PAT (Advanced Level) Practise 1086 Tree Traversals Again (25)

1086. Tree Traversals Again (25)

时间限制

200 ms

内存限制

65536 kB

代码长度限制

16000 B

判题程序

Standard

作者

CHEN, Yue

An inorder binary tree traversal can be implemented in a non-recursive way with a stack. For example, suppose that when a 6-node binary tree (with the keys numbered from 1 to 6) is traversed, the stack operations are: push(1); push(2); push(3); pop(); pop(); push(4); pop(); pop(); push(5); push(6); pop(); pop().
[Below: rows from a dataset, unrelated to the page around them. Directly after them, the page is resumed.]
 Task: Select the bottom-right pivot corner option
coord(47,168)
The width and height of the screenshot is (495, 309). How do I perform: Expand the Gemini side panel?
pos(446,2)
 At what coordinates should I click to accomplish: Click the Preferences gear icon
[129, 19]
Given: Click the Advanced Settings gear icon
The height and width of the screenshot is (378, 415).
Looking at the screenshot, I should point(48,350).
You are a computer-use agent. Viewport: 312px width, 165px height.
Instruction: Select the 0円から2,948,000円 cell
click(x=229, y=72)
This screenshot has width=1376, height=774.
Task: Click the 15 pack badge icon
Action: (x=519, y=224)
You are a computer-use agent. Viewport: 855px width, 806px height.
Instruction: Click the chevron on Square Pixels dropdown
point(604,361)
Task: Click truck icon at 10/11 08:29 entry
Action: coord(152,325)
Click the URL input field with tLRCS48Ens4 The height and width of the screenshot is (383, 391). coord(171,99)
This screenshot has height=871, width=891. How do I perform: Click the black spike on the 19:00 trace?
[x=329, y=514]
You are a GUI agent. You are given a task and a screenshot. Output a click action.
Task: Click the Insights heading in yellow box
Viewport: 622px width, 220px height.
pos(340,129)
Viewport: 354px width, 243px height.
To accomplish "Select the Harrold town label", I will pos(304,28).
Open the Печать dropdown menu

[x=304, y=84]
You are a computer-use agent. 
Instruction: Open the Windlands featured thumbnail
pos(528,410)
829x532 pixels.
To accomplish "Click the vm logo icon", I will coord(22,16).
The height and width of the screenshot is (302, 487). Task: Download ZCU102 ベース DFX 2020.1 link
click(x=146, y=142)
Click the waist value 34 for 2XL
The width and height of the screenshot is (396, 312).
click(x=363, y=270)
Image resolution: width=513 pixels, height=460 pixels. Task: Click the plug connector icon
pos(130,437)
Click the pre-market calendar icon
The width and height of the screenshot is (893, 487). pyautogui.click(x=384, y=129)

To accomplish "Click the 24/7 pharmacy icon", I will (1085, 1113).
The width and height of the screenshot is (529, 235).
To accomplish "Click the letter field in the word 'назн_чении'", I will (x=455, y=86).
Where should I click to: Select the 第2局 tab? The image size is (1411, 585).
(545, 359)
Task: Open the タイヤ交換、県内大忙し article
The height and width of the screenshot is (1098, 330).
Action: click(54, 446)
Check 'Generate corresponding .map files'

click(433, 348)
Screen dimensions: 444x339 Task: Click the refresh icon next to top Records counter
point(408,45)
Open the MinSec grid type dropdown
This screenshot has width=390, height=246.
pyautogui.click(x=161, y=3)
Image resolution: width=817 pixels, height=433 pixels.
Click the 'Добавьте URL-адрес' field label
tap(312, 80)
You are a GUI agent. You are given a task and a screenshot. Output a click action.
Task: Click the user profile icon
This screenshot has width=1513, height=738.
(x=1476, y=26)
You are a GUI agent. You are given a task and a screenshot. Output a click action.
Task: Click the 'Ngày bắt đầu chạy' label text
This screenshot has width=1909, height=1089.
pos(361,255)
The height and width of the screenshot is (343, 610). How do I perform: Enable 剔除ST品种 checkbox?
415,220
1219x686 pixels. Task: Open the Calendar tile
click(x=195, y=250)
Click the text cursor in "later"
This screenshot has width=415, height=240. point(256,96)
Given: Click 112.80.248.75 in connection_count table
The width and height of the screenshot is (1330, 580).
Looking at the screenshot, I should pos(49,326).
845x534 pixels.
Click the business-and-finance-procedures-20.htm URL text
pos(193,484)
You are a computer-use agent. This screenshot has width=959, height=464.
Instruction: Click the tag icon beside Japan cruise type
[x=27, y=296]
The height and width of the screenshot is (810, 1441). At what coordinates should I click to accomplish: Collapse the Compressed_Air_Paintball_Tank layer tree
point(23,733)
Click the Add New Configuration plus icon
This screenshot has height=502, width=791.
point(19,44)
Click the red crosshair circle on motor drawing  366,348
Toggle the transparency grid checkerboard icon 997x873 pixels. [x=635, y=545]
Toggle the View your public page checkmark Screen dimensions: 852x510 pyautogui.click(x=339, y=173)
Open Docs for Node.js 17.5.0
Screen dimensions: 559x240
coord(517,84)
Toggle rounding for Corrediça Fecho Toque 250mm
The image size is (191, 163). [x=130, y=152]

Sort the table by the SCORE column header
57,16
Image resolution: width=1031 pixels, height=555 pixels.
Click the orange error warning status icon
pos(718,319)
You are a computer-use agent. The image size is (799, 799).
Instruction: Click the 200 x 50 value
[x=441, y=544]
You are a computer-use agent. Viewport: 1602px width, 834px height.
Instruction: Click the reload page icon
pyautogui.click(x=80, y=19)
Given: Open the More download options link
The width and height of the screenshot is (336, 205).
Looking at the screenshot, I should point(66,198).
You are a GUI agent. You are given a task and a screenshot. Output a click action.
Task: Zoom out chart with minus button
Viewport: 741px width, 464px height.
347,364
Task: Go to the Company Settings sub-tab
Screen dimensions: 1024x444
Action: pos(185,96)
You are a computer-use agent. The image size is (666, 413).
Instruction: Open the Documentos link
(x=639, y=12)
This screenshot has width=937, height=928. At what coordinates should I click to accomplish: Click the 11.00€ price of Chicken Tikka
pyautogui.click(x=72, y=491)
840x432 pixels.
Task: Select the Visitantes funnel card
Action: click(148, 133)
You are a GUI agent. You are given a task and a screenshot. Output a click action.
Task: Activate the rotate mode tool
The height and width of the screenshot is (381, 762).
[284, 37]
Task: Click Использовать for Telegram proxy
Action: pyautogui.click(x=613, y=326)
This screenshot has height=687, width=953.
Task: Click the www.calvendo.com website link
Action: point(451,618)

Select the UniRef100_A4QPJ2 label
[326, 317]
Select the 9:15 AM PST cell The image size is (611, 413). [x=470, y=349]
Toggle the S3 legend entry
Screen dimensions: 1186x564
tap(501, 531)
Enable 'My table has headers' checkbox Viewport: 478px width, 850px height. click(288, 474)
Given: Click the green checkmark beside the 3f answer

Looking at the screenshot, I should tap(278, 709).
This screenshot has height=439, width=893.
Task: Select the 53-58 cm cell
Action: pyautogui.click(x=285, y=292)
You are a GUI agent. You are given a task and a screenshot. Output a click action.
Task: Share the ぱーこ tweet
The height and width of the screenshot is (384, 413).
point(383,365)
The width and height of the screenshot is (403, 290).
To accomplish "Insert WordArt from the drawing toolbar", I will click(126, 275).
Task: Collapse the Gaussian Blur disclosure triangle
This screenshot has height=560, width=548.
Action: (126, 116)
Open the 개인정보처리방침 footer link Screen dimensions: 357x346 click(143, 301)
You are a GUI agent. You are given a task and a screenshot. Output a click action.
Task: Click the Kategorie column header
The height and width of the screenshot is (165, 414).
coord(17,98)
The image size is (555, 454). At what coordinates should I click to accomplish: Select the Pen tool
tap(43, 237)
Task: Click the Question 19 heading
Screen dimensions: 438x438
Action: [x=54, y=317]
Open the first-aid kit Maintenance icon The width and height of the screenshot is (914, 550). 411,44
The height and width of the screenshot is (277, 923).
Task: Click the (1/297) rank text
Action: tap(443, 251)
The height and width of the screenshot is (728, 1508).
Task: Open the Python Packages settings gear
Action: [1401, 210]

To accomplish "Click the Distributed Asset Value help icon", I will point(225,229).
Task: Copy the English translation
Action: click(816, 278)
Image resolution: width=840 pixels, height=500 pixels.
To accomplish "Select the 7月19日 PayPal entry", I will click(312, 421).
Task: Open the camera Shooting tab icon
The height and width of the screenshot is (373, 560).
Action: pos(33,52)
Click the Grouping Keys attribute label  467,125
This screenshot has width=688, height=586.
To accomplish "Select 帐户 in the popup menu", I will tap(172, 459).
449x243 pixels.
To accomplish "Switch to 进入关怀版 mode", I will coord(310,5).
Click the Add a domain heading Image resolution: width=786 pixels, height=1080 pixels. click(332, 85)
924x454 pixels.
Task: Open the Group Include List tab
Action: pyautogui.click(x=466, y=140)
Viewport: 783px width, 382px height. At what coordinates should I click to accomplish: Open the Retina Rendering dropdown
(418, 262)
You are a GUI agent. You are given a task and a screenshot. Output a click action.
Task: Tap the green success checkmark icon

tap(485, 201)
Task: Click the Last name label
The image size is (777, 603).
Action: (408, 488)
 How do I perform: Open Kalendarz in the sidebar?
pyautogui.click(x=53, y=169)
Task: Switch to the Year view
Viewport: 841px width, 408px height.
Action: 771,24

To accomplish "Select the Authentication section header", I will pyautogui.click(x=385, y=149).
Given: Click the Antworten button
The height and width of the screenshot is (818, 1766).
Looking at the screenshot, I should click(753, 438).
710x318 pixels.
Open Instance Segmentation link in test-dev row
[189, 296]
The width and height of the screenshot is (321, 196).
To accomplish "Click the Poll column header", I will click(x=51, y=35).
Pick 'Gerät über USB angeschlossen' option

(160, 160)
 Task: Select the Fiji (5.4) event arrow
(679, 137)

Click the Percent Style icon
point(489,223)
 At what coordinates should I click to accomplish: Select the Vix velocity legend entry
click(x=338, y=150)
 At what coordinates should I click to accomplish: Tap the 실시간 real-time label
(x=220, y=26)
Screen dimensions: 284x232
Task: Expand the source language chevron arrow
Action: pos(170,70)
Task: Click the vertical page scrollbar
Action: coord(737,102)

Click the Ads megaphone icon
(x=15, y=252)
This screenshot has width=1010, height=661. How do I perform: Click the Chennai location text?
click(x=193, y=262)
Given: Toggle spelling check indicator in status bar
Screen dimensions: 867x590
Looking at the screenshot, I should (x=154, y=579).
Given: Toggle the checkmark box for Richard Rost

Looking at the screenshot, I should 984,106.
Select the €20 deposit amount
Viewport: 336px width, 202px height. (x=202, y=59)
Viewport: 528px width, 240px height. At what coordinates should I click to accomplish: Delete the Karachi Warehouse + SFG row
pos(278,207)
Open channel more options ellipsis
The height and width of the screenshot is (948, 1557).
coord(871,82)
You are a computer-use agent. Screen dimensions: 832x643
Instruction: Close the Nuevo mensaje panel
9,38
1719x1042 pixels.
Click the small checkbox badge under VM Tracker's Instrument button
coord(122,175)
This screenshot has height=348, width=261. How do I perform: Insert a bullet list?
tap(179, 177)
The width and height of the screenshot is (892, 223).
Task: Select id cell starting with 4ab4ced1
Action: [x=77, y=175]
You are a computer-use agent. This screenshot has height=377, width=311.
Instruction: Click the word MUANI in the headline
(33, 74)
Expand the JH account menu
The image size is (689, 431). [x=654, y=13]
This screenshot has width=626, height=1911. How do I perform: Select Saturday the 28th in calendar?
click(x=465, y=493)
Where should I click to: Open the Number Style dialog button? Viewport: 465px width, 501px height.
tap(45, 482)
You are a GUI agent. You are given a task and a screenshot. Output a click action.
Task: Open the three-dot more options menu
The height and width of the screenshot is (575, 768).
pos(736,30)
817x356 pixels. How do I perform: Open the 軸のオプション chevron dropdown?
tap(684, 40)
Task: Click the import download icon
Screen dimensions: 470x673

Then a unique binary tree (shown in Figure 1) can be generated from this sequence of operations. Your task is to give the postorder traversal sequence of this tree.

Figure 1

Input Specification:

Each input file contains one test case. For each case, the first line contains a positive integer N (<=30) which is the total number of nodes in a tree (and hence the nodes are numbered from 1 to N). Then 2N lines follow, each describes a stack operation in the format: "Push X" where X is the index of the node being pushed onto the stack; or "Pop" meaning to pop one node from the stack.

Output Specification:

For each test case, print the postorder traversal sequence of the corresponding tree in one line. A solution is guaranteed to exist. All the numbers must be separated by exactly one space, and there must be no extra space at the end of the line.

Sample Input:

6
Push 1
Push 2
Push 3
Pop
Pop
Push 4
Pop
Pop
Push 5
Push 6
Pop
Pop

Sample Output:

3 4 2 6 5 1

题意：通过栈操作构建出一棵树，并输出它的后序遍历

#include <iostream>
#include <cstdio>
#include <cstring>
#include <string>
#include <algorithm>
#include <cmath>
#include <map>
#include <set>
#include <stack>
#include <queue>
#include <vector>
#include <bitset>

using namespace std;

#define LL long long
const int INF = 0x3f3f3f3f;

int n,x,a[35][2],flag;
char ch[10];

void dfs(int k)
{
    if(a[k][0]!=-1) dfs(a[k][0]);
    if(a[k][1]!=-1) dfs(a[k][1]);
    if(flag) printf("%d",k);
    else printf(" %d",k);
    flag=0;
}

int main()
{
    while(~scanf("%d",&n))
    {
        memset(a,-1,sizeof a);
        stack<int>s;
        int root=-1,pre;
        for(int i=1;i<=n*2;i++)
        {
            scanf("%s",ch);
            if(!strcmp(ch,"Push"))
            {
                scanf("%d",&x);
                if(root==-1) {root=x;s.push(x);continue;}
                if(!s.empty()&&a[s.top()][0]==-1) a[s.top()][0]=x;
                else a[pre][1]=x;
                s.push(x);
            }
            else
            {
                pre=s.top();
                s.pop();
            }
        }
        flag=1;
        dfs(root);
        printf("\n");
    }
    return 0;
}